Then, after gaining tenure at the University of Pennsylvania, Fauxcahontas insisted the school recognize her as Native American, ostensibly so she could sell cartons of cigarettes and operate an on-campus casino. And later, a 1997 Fordham Law Review article described the extremely pale non-paleface as Harvard Law’s “first woman of color.”

So there it is — undeniable proof that white is, in fact, a color.

As a matter of fact, Senator A Woman Called Horse has even published several recipes to the cleverly-named cookbook, Pow Wow Chow, each recipe signed “Elizabeth Warren, Cherokee.” (Admittedly, two of the recipes were “Cereal with Whole Milk” and “Cereal with Skim Milk,” but that’s the editor’s problem, not ours.)

Political Correctness Sidebar: if George W. Bush had ever employed the phrase “pow wow,” even once, MSNBC would’ve napalmed his ranch.
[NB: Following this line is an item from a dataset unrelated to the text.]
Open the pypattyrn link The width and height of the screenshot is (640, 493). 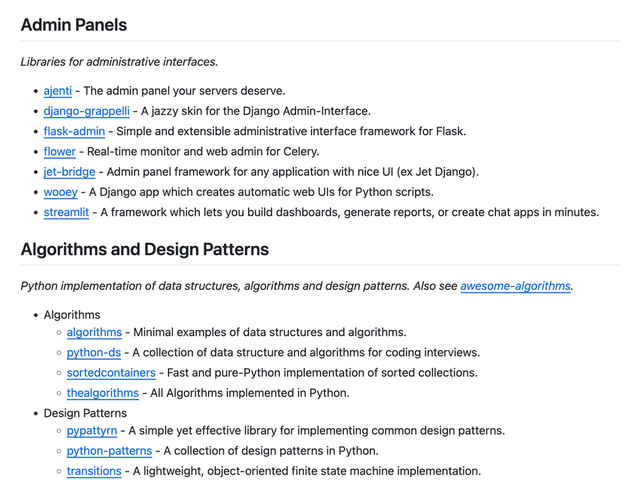[x=92, y=431]
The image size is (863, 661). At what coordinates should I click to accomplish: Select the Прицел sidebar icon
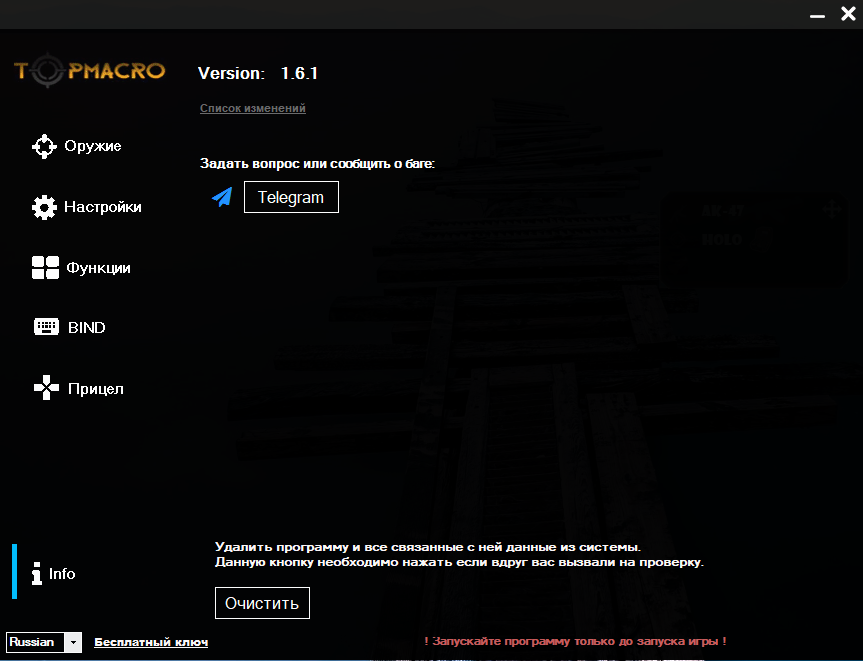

Among the odd woman’s rock-solid scientific evidence of her heritage was this proof: her grandfather had “high cheekbones.” So does Mick Jagger. Maybe next, Senator Howls At Moon will claim she’s a background singer for the Rolling Stones.

Abraham Lincoln also had high cheekbones, but of course, as every American schoolchild knows, Abraham Lincoln never claimed to be a Cherokee. Lincoln was an Apache.

Grandpa had high cheekbones; post hoc ergo, I’m a Cherokee Indian. Whew. It’s a good thing I’m not in the Oval Office. If I ran into someone who was that addled, not only would I try to keep them from voting; I’d keep them from driving.

Even the Cherokee Nation has rejected Senator Wounded Kneepad’s claim. According to the internet — a tool used to quickly share misspellings, invented by Al Gore (Pawnee Nation) — the minimum requirement for consideration is 1/16th Cherokee blood.

Sheesh — the Cherokee Nation has better border security than the American Nation.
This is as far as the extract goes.